We gather, leap off a prompt, and fall down, down the rabbit hole, seeing what happens… on Free Fall Fridays.
“There shall be eternal summer in the grateful heart.” —Celia Thaxter
prompt-ice sculptures
If you go to the city of Edmonton, in the middle of January, there they are: ice sculptures. In Churchill square, overlooked by a statue of Sir Winnie, is a number of statues, set in beautiful randomness, glistening and glittering, elves and gnomes, wolves and foxes, and what ever else the local artisans can come up with.
There are lots of artists in this town on the Yellow Head Highway, atop the Queen Elizabeth the Second Highway, straddling the Canadian Pacific Railway, surrounded in summer by gorgeous yellow canola fields, where the land dips and sways to wheat fields and cattle grass far away. But here in town the sons of the soil have a talent for art. Some are born left handed, and some are born artistic, here under the northern lights.

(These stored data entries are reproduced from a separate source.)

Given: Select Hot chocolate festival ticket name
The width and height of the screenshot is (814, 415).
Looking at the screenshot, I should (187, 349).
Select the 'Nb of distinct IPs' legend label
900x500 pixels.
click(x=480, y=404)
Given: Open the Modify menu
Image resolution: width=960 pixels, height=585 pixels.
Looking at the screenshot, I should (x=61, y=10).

Artists can be seen cheerfully crafting their ice blocks with chisels and chain saws, sandpaper and squirts of coloured dye. Artists can be very creative. Not purists but artists.

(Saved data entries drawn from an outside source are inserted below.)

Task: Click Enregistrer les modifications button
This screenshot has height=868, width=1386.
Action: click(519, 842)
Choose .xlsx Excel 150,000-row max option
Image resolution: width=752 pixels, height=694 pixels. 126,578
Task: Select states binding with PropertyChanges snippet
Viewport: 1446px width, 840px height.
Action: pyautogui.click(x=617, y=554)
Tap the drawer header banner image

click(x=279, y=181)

The artists are watched by passers by, by grad students with beards, children with light sabers in their mittens, and strolling parents. The weather is sub-zero, but no one notices.
At one corner is the ticket centre and gift shop. Enter here for an idea of how folks endure the cold: a set of stairs leads the ground hogs down and under the street to a mall, or, the other way, to a subway that will soon emerge to run along tracks to the fair grounds and beyond. Enjoy winter, enjoy sculpture, and art your heart away.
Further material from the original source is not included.